Seharian Tao menangis dan berhari-hari ia mogok bicara dengan Yifan. Jika mama Tao datang berkunjung ke rumah Yifan, Tao hanya akan diam di samping mamanya. Tidak seperti biasa yang akan datang menghampiri Yifan untuk mengajak bermain.

Marah Tao kepada Yifan berakhir setelah Yifan datang ke rumah Tao dengan membawa sebuah boneka panda.

"Gege sudah mencari kemana-mana boneka seperti milik Zizi di toko boneka, tapi tidak ada. Jadi Gege minta mama untuk membelikan ini. Maafkan Gege ya Zizi!"

Mata Tao langsung berbinar waktu itu, ketika melihat boneka panda yang Yifan bawakan untuknya.

"Jiji suka sekali bonekanya. Terima kasih ya ge!" dan Tao sudah memaafkan Yifan, dengan perantara boneka panda.

Dan sejak saat itu pula, boneka panda yang Yifan berikan menjadi barang yang paling ia sayang.

Kemana-mana selalu ia bawa. Sampai dijadikan teman untuk tidur.

Yang sekarang harus Yifan pikirkan adalah bagaimana caranya membuat Tao tidak marah padanya. Apa menggunakan boneka panda lagi akan ampuh?

...

"Zizi!
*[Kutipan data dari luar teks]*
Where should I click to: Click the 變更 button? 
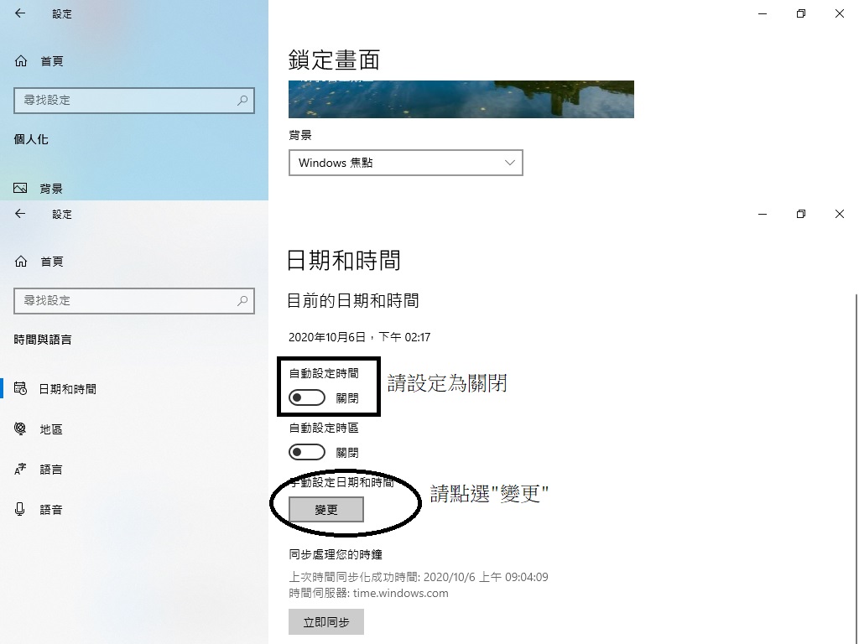326,510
Gege minta maaf." Yifan menyodorkan tangan kanannya ke depan Tao yang duduk di kursi taman belakang rumah Keluarga Wu.

Gadis kecil itu tidak memalingkan wajahnya, tidak bergeming dari posisi sebelumnya.

"Ini Gege bawakan susu coklat. Zizi menyukainya bukan?" wajah Tao masih masam. Bekas air mata masih nampak dipipinya.
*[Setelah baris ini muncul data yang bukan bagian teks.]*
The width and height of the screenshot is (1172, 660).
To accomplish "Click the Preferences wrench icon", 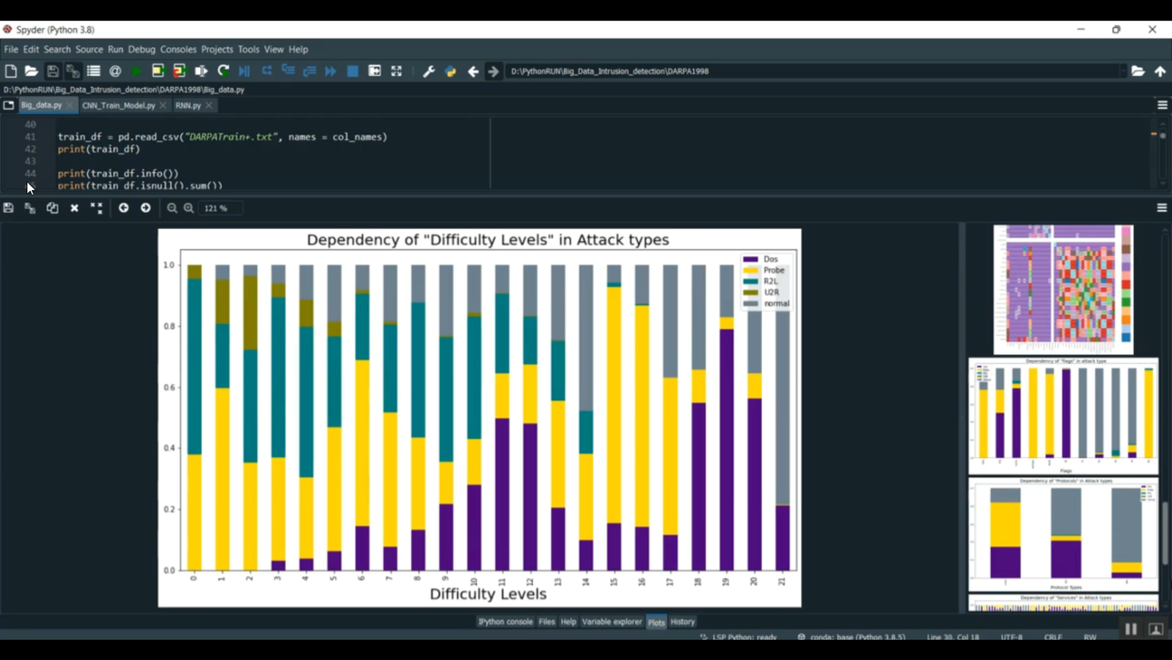I will click(428, 70).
Yifan duduk di samping Tao, tangannya terulur menghapus sisa genangan air mata yang tertinggal dan membekas menggunakan tissu basah.

"Ayo senyum, nanti jelek." Masih sama saja. Tao masih tetap diam.

Dengan berani, Wu kecil mendekatkan wajahnya ke wajah Huang kecil. Bibirnya mengecup pipi berisi gadis muda itu.

Tao menoleh ke Yifan, mungkin terkejut dengan tindakan yang Yifan lakukan,"Gege!"—"Jangan marah lagi dengan Gege. Gege akan sedih."

Tao menggeleng,"Gege tidak boleh sedih. Apa Jiji membuat gege sedih?" tanya Tao dengan nada takut.

"Iya. Gege takut kalau Zizi marah dengan Gege dan tidak mau bermain bersama lagi,"

Lagi gadis panda itu menggeleng—"Jiji mau kok bermain dengan Gege. Tapi tadi Gege tidak menjawab Jiji jadinya Jiji marah dan terus Gege marah-marah ke Jiji." Tao berusaha menjelaskan.

"Gege tadi belajar, karena sekarang Gege sudah sekolah. Nanti Gege bisa dimarahi oleh ibu guru kalau tidak belajar."

Tao terdiam dan mulai berpikir. Jadi Yifan sekolah dan butuh belajar.

"Zizi tau tidak, di sekolah itu banyak sekali teman."—"Benarkah?","Iya." Yifan mengangguk.

"Kalau begitu Jiji juga mau sekolah seperti Gege. Nanti Jiji juga akan punya banyak teman." Sepertinya Tao tertarik untuk masuk sekolah seperti Yifan.

Sekarang Yifan sudah duduk di bangku taman kanak-kanak, sekitar satu bulan ini mamanya memasukkannya ke sana.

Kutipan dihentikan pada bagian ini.